Concordo.  Oltretutto l'Italia e' ai vertici mondiali di attrattivita' per i delinquenti e allo stesso tempo il Paese che respinge di piu' e se possibile espelle le persone oneste e qualificate.

Imparate la lezione: al prossimo parlamento chiedete di inasprire le pene per TUTTI i reati, di ri-penalizzare quelli che son stati depenalizzati e di RIDURRE le fottute garanzie procedurali che il codice offre agli accusati. Vedrete che avrete meno BS (ed anche meno D'Alema) al potere nei decenni a venire. Parola.

Non sono d'accordo.  Questa raccomandazione, se si estende a tutto e quindi non solo all'omicidio, e se non contempla altri aspetti della giustizia, e' perfino negativa, segue il modello italianissimo delle leggi draconiane che poi anche perche' draconiane vengono temperate dalla generale inosservanza, e ovviamente anche interpretate per gli amici.  In Italia convivono leggi severissime (spesso per reati meno gravi da un punto di vista sostanziale) con una amministrazione della giustizia inefficiente, iniqua, con tempi troppo lunghi.

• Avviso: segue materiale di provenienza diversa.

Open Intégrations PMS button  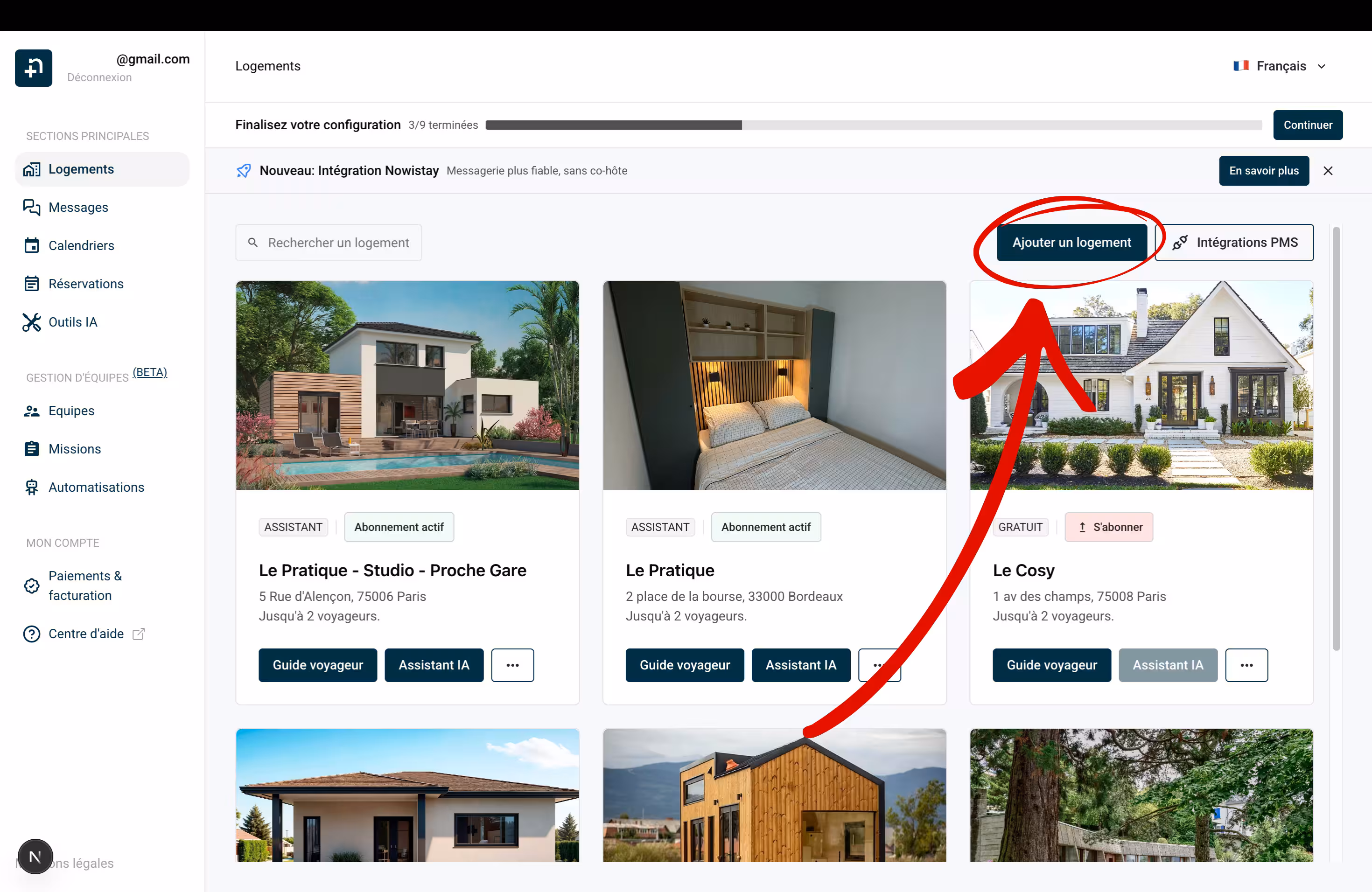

Cio' di cui l'Italia ha piu' bisogno e' di una giustizia efficiente, soprattutto equa e non intepretata per gli amici e nemmeno aggravata per i nemici, e che si applichi in tempi ragionevolmente brevi (basta la media europea dopo aver tolto i dati italiani).  Avere giustizia rapida, efficiente e soprattuto equa e' molto piu' importante di aggravare le pene.  Se la giustizia fosse stata rapida ed efficiente, anche se le pene fossero state inferiori, molte persone oggi a piede libero sarebbero state in galera per alcuni anni e sarebbero state eliminate almeno dalla vita politica (almeno sia consentito sperarlo).  Con le inefficienze ed iniquita' presenti nella giustizia italiana invece, indipendentemente dal livello delle pene,  abbiamo come risultato il bordello (cit. Economist) che possiamo osservare oggi.

Non sono d'accordo.  Questa raccomandazione, se si estende a tutto e quindi non solo all'omicidio, e se non contempla altri aspetti della giustizia, e' perfino negativa, segue il modello italianissimo delle leggi draconiane che poi anche perche' draconiane vengono temperate dalla generale inosservanza, e ovviamente anche interpretate per gli amici.  In Italia convivono leggi severissime (spesso per reati meno gravi da un punto di vista sostanziale) con una amministrazione della giustizia inefficiente, iniqua, con tempi troppo lunghi.

Cio' di cui l'Italia ha piu' bisogno e' di una giustizia efficiente, soprattutto equa e non intepretata per gli amici e nemmeno aggravata per i nemici, e che si applichi in tempi ragionevolmente brevi (basta la media europea dopo aver tolto i dati italiani).  Avere giustizia rapida, efficiente e soprattuto equa e' molto piu' importante di aggravare le pene.  Se la giustizia fosse stata rapida ed efficiente, anche se le pene fossero state inferiori, molte persone oggi a piede libero sarebbero state in galera per alcuni anni e sarebbero state eliminate almeno dalla vita politica (almeno sia consentito sperarlo).  Con le inefficienze ed iniquita' presenti nella giustizia italiana invece, indipendentemente dal livello delle pene,  abbiamo come risultato il bordello (cit. Economist) che possiamo osservare oggi.

secondo me il sig. lusiani ha colto il punto.